Cherry red are the tangy tomatoes,

dark green are the rich basil leaves,

bright yellow are the sour lemons,

we pluck them from the garden below.

Mamma Agata gently takes the handmade thinly sliced noodles,

she carefully boils them in hot water.

Even portions for all to indulge,

plates rest on the long wooden table,

looking out to the marvelous blue coast.

Eyes closed, every sensation enhanced.

The chewy, glistening deliciousness,

like feeling of goosebumps on my tongue.

Seeing the vibrant faces of the other families surrounding,

and the familiar, warm face of my Noni,

smiles stretch as far as the blue coast.

Holding on to this rich feeling,

to share at home with friends and family, alike.

Five thousand miles away from my place of comfort,

and yet here I sit, with not a worry in my mind.


(A picture of the dish)

(The blue Amalfi coast with Mamma Agata’s garden below)

(My father, Noni and I next to Mamma Agata’s daughter)

  1. What piece did you choose to imitate?

The poem that I chose to imitate was “Cold Noodle Soup with Sophora Leaves” written by Du Fu. 


  1. Why did you choose this piece?

Du Fu’s “Cold Noodle Soup with Sophora Leaves” stood out to me while reading our weekly assignments.  Even though this poem was written in the 700s, the style and language Du Fu employs remains relatable to people of all cultures, today.  Du Fu richly describes and tells the noodle story which allows the reader to visualize the story, dish, and even sense the taste of the dish, as if they were there with Du Fu experiencing this for themselves.  This rich, descriptive style appeals to me, so I decided to imitate it with a noodle dish from my Italian cultural background and experience. 


  1. What did you learn about the culture of the original author through imitating his or her style?

In our recent class discussion Dr. Li explained how presentation and harmonizing flavors are important in Chinese cuisine, treating cuisine as an artform.  Du Fu’s poem is a perfect example of this, balanced and harmonized.  Though I have not tried this cold noodle dish, the way that Du Fu describes the dish allows me to imagine this flavorful, artistic cuisine.  Further, throughout all of our readings and class discussions, we have learned about the important role food plays in connecting people together.  In his poem, Du Fu shares how people of all social status (commoners, upper class and royalty) can enjoy the same noodle dish.  My speculation is that the commoners are the people he is eating with, the upper class are in the Brocade Lodge and at the end he mentions the royalty. In a way, he is using the noodle to connect people together. 

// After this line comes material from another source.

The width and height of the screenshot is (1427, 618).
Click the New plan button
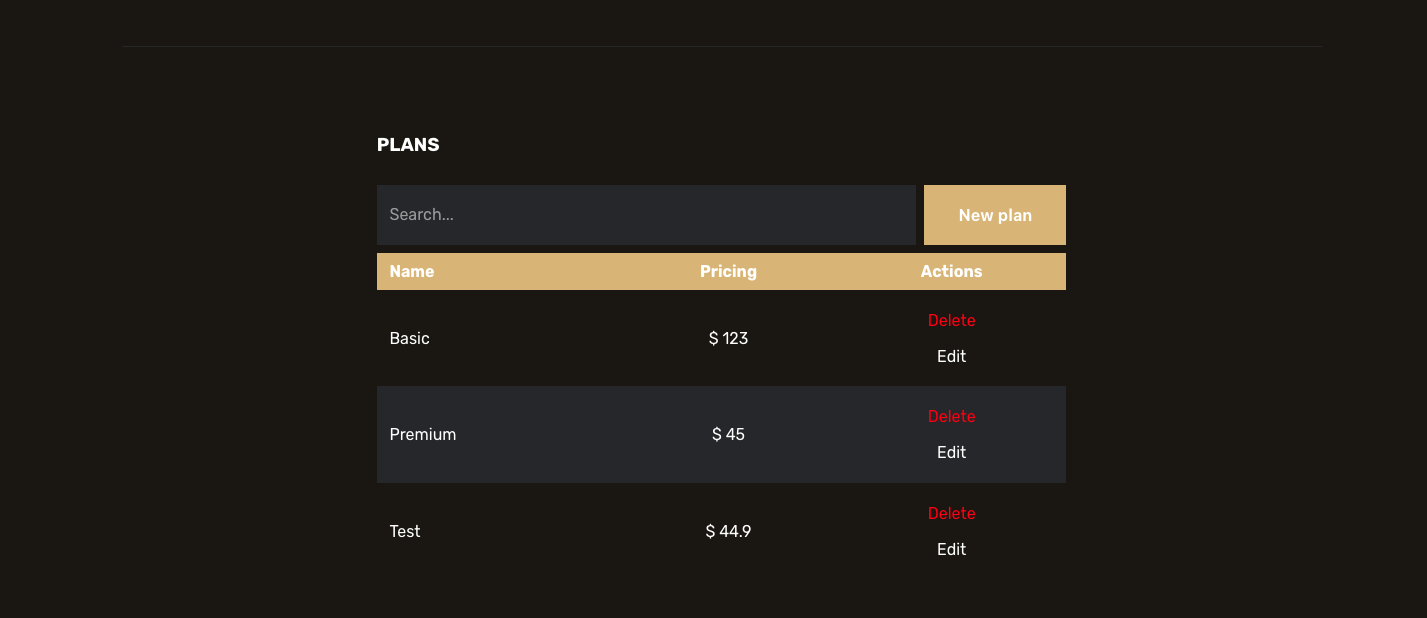pyautogui.click(x=994, y=215)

  1. What did you learn about your own culture while writing?

While reading Du Fu’s poem, it reminded me of the time I traveled to Italy with my Noni and father.  It allowed me to reminisce about the time we visited Mamma Agata’s kitchen and cooking class where we cooked an authentic Italian noodle dish.  One thing I learned about my own culture is that Italian cooking is an art as well.  The way Mamma Agata made the dish was like watching an artist paint.  Even though the kitchen was left as a mess after the meal was made, the dish looked amazing and our hungry eyes needed to feast on the masterpiece in front of us.  Another revelation is that family and gathering people together over food is a huge part of our Italian culture.  Mamma Agata brought strangers together in a room to eat and chat the day away while feasting and bonding over delicious, authentic Italian food.


  1. Is there cultural DNA embedded in the piece you read and in your piece? How does this DNA manifest in the texts?

In his poem, Du Fu includes three specific lines centered around sharing this dish with other people from all walks of life.  The three quotes are “I urge others, offering them like pearls.” ; “galloping off to serve this in the Brocade Lodge” ; “the ruler is enjoying the cool.”  Du Fu imbeds cultural DNA by using these lines to connect people of all classes together via this noodle dish, which is a core principle of Chinese cuisine culture.  Similarly, I include Italian cultural DNA in my piece specifically the Italian way of using food to connect with people and show love.  Towards the end of my poem, I explain the love and connection I felt sitting around Mamma Agata’s table.  She wanted to share her dish with everyone around her and spread her love of food to us, and for us to share that love with other people outside of her kitchen.